> [Do this]
Quote the listing lines from the one containing "Task: Bookmark this" through the one containing "Looking at the", inclusive, with no changes.

> [Material for this exercise]

========

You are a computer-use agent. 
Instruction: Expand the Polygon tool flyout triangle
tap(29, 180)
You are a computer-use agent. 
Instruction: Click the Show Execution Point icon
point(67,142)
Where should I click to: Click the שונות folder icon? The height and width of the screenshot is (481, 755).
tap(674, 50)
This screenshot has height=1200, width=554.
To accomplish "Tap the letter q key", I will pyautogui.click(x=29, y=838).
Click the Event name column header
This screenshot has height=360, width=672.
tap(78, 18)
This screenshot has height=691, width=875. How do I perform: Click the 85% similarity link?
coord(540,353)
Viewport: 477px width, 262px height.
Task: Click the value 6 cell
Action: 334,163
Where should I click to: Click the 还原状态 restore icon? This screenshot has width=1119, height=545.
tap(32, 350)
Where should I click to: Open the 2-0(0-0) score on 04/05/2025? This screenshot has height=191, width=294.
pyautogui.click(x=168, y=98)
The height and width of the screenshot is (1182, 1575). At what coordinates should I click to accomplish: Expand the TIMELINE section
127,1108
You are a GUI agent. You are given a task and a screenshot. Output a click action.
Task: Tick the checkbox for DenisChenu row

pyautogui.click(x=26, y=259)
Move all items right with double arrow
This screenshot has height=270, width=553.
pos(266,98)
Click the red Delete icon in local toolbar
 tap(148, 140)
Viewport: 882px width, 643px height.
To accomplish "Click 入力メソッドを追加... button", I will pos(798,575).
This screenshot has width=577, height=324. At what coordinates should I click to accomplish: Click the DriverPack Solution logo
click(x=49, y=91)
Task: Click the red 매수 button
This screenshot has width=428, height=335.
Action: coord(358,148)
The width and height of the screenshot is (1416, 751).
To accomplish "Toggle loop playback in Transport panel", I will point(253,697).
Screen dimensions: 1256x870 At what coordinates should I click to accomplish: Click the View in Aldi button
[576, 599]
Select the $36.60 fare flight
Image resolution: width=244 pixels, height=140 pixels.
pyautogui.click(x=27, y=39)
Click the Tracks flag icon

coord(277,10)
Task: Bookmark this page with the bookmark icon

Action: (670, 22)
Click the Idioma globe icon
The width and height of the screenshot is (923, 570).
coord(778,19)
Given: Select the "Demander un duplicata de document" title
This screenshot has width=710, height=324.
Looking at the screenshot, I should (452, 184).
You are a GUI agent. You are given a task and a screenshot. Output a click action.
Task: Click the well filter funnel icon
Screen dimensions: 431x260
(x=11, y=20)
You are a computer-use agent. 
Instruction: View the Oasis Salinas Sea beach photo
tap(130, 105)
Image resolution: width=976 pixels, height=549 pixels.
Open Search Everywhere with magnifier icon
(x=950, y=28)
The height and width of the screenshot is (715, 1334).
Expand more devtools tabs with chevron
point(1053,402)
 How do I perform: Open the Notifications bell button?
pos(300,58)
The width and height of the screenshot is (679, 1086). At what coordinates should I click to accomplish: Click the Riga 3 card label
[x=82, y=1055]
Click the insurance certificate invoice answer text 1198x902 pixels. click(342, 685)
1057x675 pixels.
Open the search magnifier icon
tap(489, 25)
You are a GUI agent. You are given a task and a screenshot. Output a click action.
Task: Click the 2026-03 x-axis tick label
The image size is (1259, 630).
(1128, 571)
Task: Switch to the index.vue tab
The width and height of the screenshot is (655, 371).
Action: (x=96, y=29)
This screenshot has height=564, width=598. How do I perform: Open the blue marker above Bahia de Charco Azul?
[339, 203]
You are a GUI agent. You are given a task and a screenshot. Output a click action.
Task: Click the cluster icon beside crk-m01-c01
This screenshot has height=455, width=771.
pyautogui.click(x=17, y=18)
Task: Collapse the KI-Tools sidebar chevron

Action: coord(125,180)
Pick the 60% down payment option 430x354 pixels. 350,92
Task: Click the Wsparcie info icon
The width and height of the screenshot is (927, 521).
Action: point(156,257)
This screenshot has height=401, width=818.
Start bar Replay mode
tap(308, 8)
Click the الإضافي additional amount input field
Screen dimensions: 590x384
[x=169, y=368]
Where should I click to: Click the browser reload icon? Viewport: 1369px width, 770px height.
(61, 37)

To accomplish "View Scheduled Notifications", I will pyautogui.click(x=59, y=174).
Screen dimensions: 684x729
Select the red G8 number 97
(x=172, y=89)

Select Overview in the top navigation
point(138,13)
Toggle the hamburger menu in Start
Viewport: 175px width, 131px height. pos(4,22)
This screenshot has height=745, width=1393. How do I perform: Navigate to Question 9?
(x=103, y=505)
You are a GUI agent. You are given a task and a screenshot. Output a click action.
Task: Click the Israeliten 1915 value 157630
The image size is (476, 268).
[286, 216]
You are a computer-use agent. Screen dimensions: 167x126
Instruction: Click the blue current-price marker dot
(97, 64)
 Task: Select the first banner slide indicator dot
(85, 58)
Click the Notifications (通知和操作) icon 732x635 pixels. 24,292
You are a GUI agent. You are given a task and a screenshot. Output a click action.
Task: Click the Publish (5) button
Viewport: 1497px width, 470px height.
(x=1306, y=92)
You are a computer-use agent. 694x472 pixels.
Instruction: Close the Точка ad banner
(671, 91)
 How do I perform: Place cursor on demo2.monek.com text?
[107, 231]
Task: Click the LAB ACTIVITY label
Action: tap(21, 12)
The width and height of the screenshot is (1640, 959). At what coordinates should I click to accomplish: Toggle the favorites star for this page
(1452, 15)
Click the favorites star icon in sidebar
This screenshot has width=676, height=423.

========

> [Correct output]
Task: Bookmark this page with the bookmark icon

Action: (670, 22)
Click the Idioma globe icon
The width and height of the screenshot is (923, 570).
coord(778,19)
Given: Select the "Demander un duplicata de document" title
This screenshot has width=710, height=324.
Looking at the screenshot, I should (452, 184).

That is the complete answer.